To make sure your day is a success, plan on eating real food and drinking a lot of water.
Pregame Breakfast
Start your game day off right with a power-packed breakfast. Look at options that include carbohydrates and protein.
- Eggs, sweet potatoes and veggies
- Oatmeal topped with almonds and sliced bananas
- Potatoes and scrambled eggs served with fruit
- Greek yogurt, berries of your choice and a dash of granola
- Last night’s leftovers (if their healthy)
Snacks
It’s important for most athletes to have a pregame snack 30-60 minutes before the game. And don’t forget to have a snack post-game later in the day, especially if you’re playing in a tournament all weekend. Snacks should be foods such as easily digestible carbohydrates and small amounts of protein.
- Veggies (carrots, broccoli, cauliflower, peppers)
- Raw Nuts/Seeds
- Hard-boiled eggs
- Hummus (with carrots or whole-grain crackers)
- Avocados
- Organic Nut Butters (with whole grain crackers)
- Fruits (Berries, Apples, Oranges, Figs)
- Carbohydrates (Oatmeal, Sweet Potatoes, Brown Rice, Quinoa)
- Organic Jerky
- Homemade energy bars
Pregame Meal
You should eat a balanced meal two to three hours before the game. The meal should include healthy carbohydrates, protein, and vegetables or fruit. Never skip a pregame meal. And always drink 12-24 ounces of water with your meal to stay hydrated.
- Brown rice, salmon, and roasted vegetables
- Whole-wheat pasta, grilled chicken with sauce and vegetables
- Chicken sandwich on whole wheat bread with vegetables
- Whole-wheat turkey, hummus, spinach wrap
Post-game Snacks & Meals
Nutrition after the competition is just as important as fueling up before and during games. Eat a healthy snack containing both protein and carbohydrates within 30-45 minutes after finishing exercise.

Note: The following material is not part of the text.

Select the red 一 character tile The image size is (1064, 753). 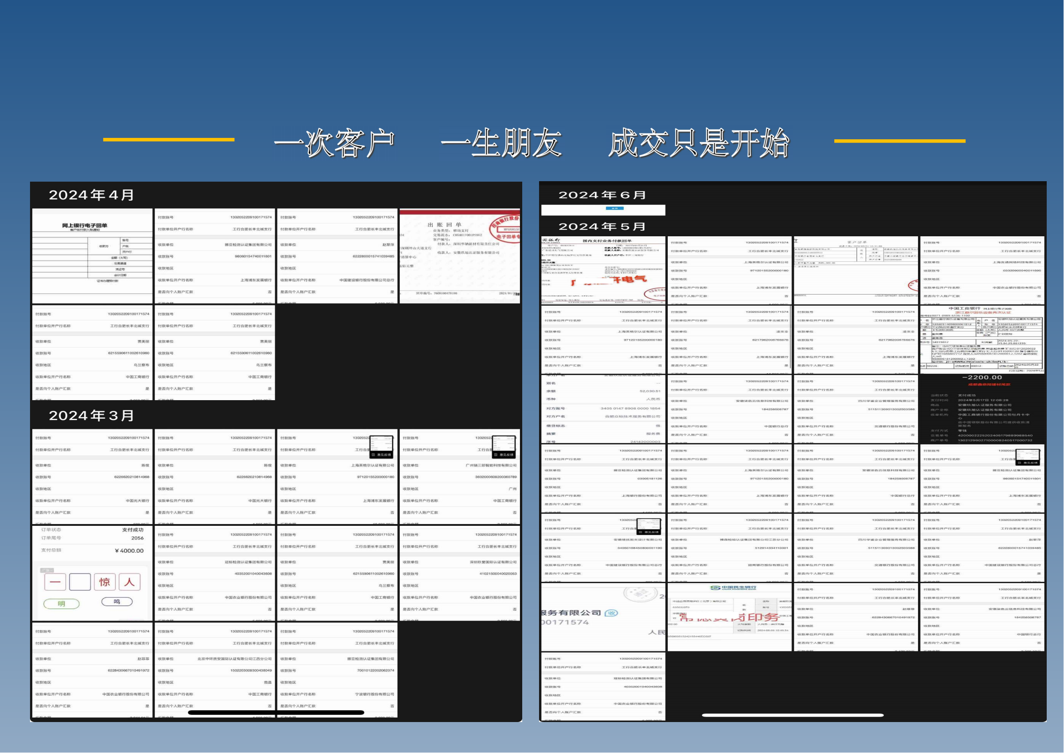[55, 582]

- Fruit smoothie with Plain Greek yogurt
- Cottage cheese with berries
- Apple and string cheese
- Plain Greek yogurt topped with granola or fruit
- Chocolate milk
- Banana with nut butter
- Homemade protein bar
- Eat a balanced post-game meal one to three hours after a game. This will help with energy and muscle recovery. The meal should contain carbohydrates, protein, vegetables or fruit.
- Turkey chili with whole wheat bread
- Baked salmon with quinoa and vegetables
- Whole grain turkey sandwich with vegetables
- Chicken burrito on a whole-wheat tortilla
- Chicken stir-fry with brown rice
- Poached eggs on whole-wheat toast and fruit
Foods & Drinks to Avoid
Cut out candy, baked goods, fried foods, Nutrition Tips for Game Daychips, pizza, bagels, processed meats, and fast foods. They cause inflammatory responses in your body. And it may help to skip dairy, high-fat, and high-fiber foods on game day. They can be harder to digest while your body is busy exercising, which can cause stomach cramps and other gastrointestinal symptoms. They may also leave you sluggish and tired. Get to know your body and how it reacts to certain foods.

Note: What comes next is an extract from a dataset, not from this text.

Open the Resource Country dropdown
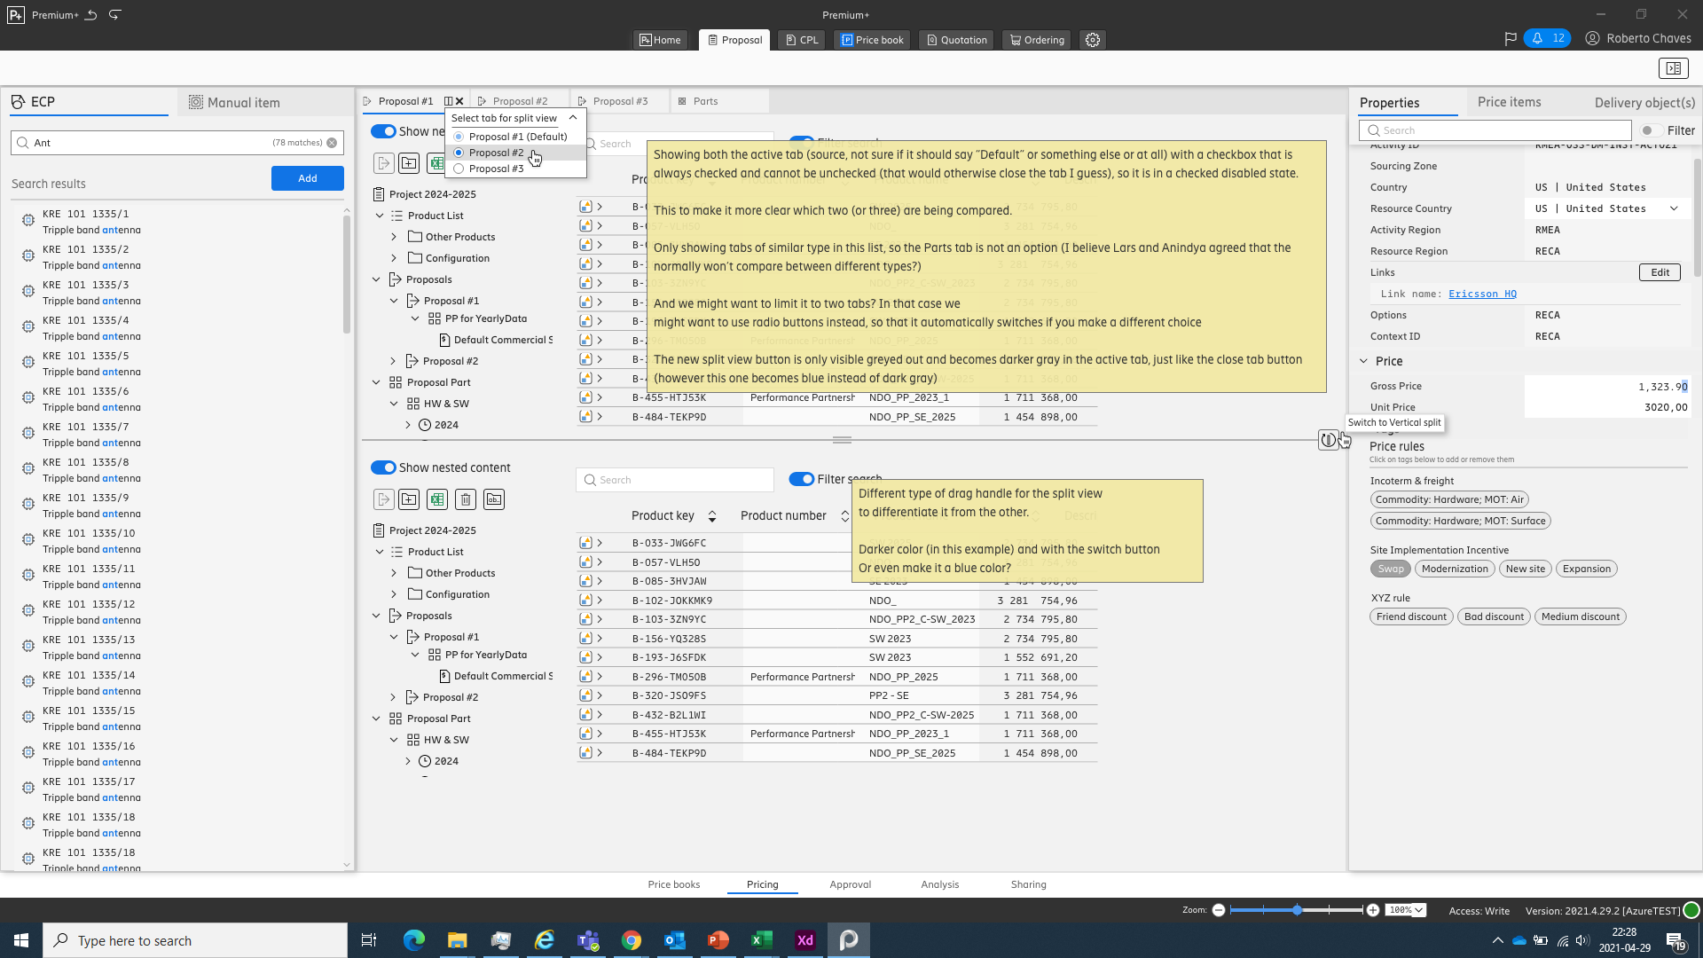 click(x=1674, y=208)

Don’t drink soda, it’s loaded with sugar and calories, and has no nutrients. Say, NO to caffeine-fortified drinks and pass on sugary sports drinks. Your friend on the playing field is water.
Store Food & Snacks Properly
Keep your real food ready to eat. Store meat, cheese, yogurt, eggs and other items that may spoil, in a refrigerator or cooler. Items like nuts and fruit can be tossed in your workout bag.
Eat Healthy Every Day
It’s super important to eat the right foods before your big game and learn what foods help you the most on game day. But the best way to improve your game is to eat healthy foods throughout the season, drink lots of water and allow yourself to play to your greatest potential.